* _Extracted data_
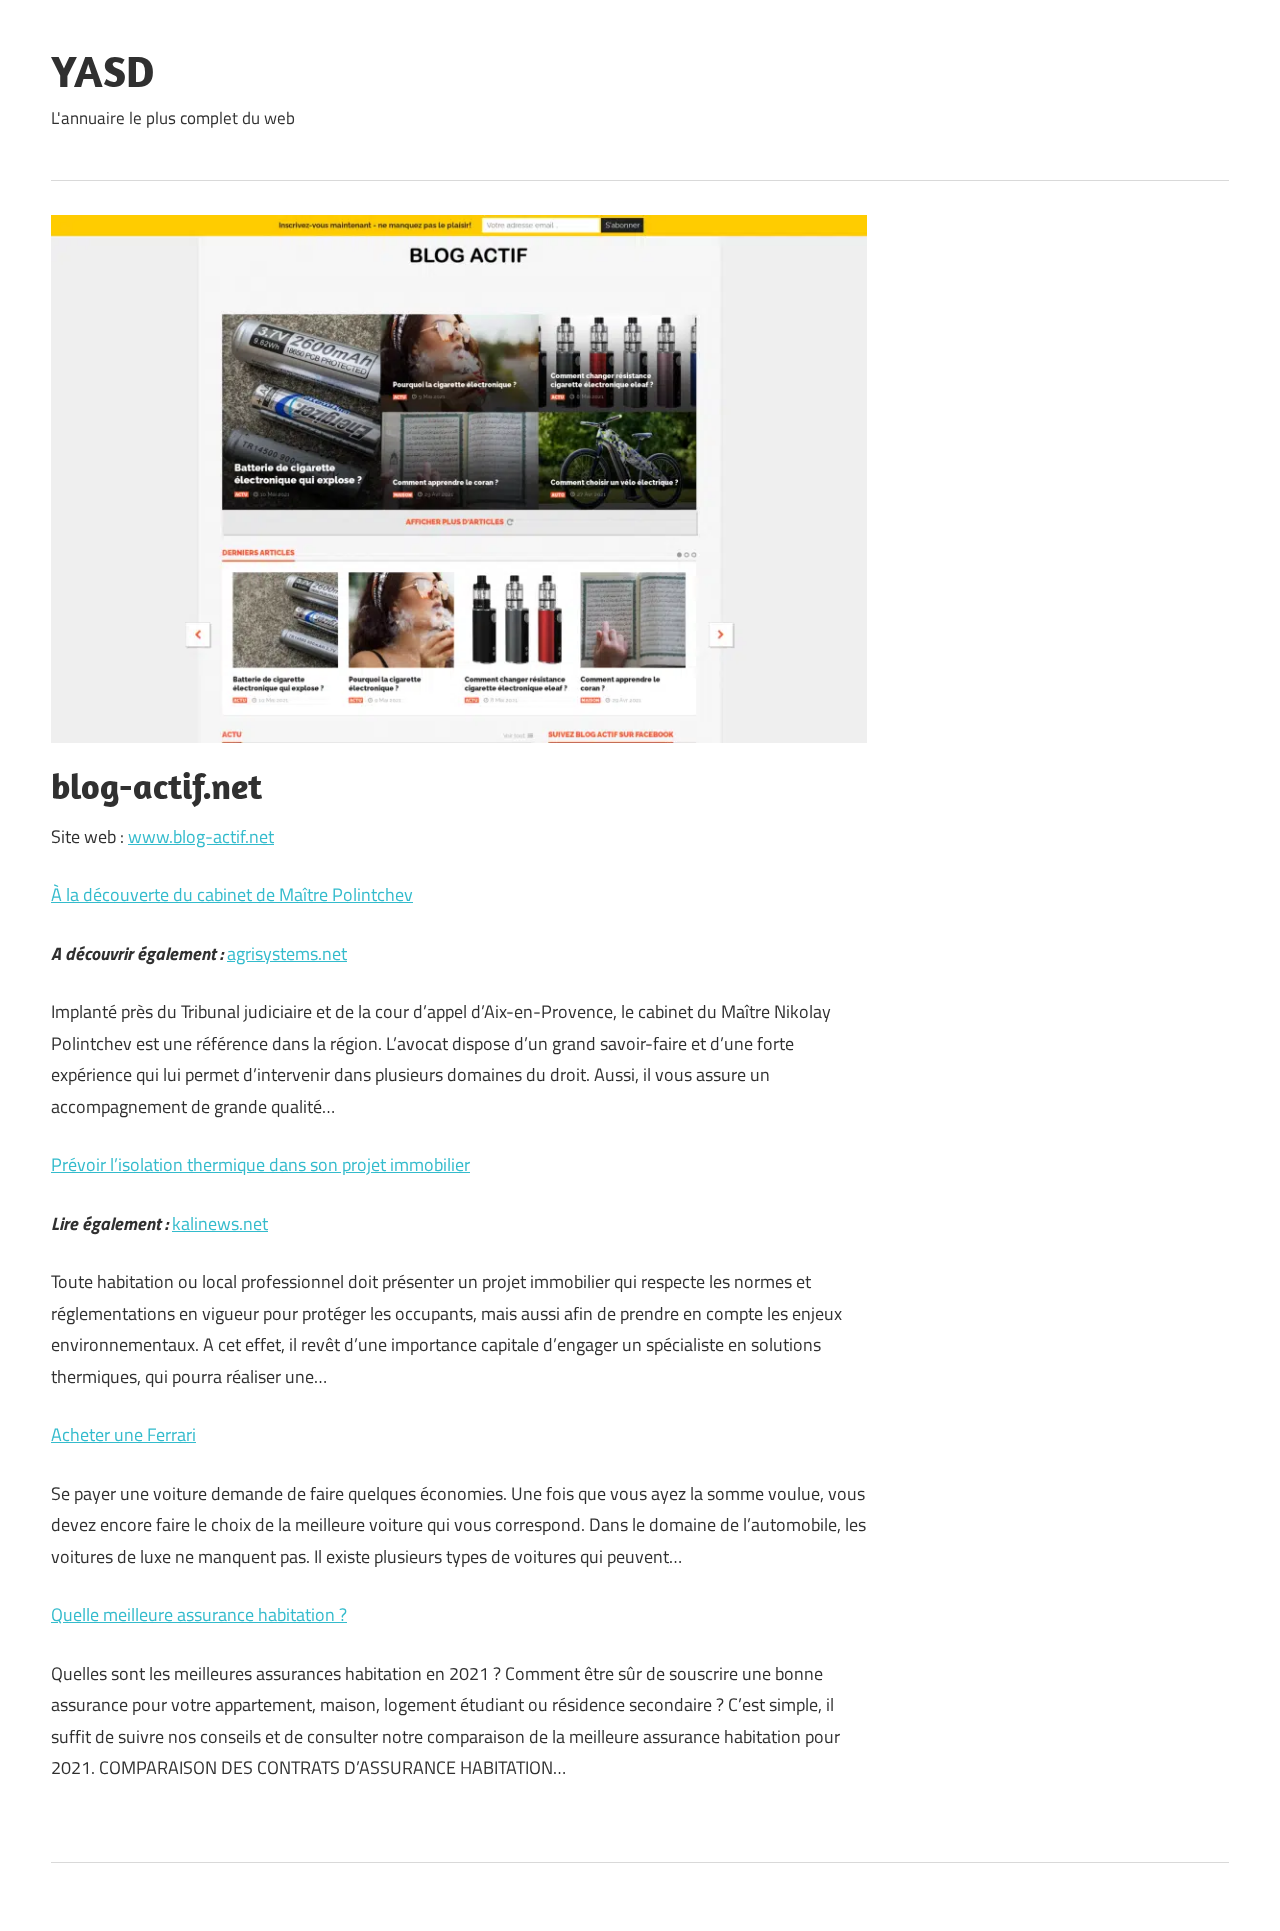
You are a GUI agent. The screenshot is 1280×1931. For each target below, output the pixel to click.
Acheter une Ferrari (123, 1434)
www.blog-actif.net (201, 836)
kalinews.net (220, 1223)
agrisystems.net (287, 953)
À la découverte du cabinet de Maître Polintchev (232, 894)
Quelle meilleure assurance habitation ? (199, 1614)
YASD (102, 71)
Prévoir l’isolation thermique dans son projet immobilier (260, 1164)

* _Problem_
Return precisely the lines of the records, starting with the line that holds "kalinews.net (220, 1223)" and ending with the last one.

* _Written answer_
kalinews.net (220, 1223)
agrisystems.net (287, 953)
À la découverte du cabinet de Maître Polintchev (232, 894)
Quelle meilleure assurance habitation ? (199, 1614)
YASD (102, 71)
Prévoir l’isolation thermique dans son projet immobilier (260, 1164)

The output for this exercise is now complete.